Mn^{3+} + O_{2}^{•-} ↔ Mn^{2+} + O_{2}

Mn^{2+} + O_{2}^{•-} + 2H^{+} ↔ Mn^{3+} + H_{2}O_{2}

The protons of the active site have been directly visualized and revealed that SOD2 utilizes proton transfers between a glutamine residue and a Mn-bound solvent molecule in concert with its electron transfers. During the Mn^{3+} to Mn^{2+} redox reaction, Gln143 donates an amide proton to hydroxide bound to the Mn and forms an amide anion. The amide anion is stabilized by short-strong hydrogen bonds (SSHBs) with the Mn-bound solvent and the nearby Trp123 residue. For the Mn^{2+} to Mn^{3+} redox reaction, the proton is donated back to the glutamine to reform the neutral amide state.
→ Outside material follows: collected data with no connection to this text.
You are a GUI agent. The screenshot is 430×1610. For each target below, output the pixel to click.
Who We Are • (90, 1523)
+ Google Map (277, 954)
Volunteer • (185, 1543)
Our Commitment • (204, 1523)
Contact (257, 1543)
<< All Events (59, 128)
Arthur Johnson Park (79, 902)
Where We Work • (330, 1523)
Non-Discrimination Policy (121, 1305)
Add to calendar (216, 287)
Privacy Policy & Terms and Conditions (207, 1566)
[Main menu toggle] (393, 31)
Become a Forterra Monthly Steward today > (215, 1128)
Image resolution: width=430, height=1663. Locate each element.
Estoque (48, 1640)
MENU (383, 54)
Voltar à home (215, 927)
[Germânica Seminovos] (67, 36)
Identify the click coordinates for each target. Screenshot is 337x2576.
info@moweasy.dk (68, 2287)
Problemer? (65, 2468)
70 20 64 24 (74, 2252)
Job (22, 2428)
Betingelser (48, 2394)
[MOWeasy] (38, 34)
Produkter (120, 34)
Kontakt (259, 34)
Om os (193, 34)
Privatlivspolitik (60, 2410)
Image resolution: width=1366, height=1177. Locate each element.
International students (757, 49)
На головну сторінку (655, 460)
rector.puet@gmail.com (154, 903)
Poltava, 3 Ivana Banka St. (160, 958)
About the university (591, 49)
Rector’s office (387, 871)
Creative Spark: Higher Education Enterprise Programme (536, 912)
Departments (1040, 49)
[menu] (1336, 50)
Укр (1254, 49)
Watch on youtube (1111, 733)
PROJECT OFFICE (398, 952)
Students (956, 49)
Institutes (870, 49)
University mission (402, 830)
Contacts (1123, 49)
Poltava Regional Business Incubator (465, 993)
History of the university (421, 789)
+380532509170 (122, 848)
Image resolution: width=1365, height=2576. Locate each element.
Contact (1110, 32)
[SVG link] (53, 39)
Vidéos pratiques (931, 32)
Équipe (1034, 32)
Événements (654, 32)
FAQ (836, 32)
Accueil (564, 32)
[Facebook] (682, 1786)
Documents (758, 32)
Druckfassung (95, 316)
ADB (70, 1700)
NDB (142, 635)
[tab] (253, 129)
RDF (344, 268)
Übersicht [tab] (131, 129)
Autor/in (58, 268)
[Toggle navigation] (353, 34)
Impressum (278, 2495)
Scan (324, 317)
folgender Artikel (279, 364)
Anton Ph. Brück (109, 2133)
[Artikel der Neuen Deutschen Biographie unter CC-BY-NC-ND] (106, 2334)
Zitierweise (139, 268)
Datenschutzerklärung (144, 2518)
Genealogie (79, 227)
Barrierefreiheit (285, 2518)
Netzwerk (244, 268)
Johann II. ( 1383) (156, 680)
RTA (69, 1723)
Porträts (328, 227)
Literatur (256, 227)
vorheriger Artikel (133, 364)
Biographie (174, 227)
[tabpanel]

The fast and efficient PCET catalysis of SOD2 is explained by the use of a proton that is always present and never lost to bulk solvent.

==Related processes==
Hydrogen atom transfer (HAT) is distinct from PCET. In HAT, the proton and electron start in the same orbitals and move together to the final orbital. HAT is recognized as a radical pathway, although the stoichiometry is similar to that for PCET.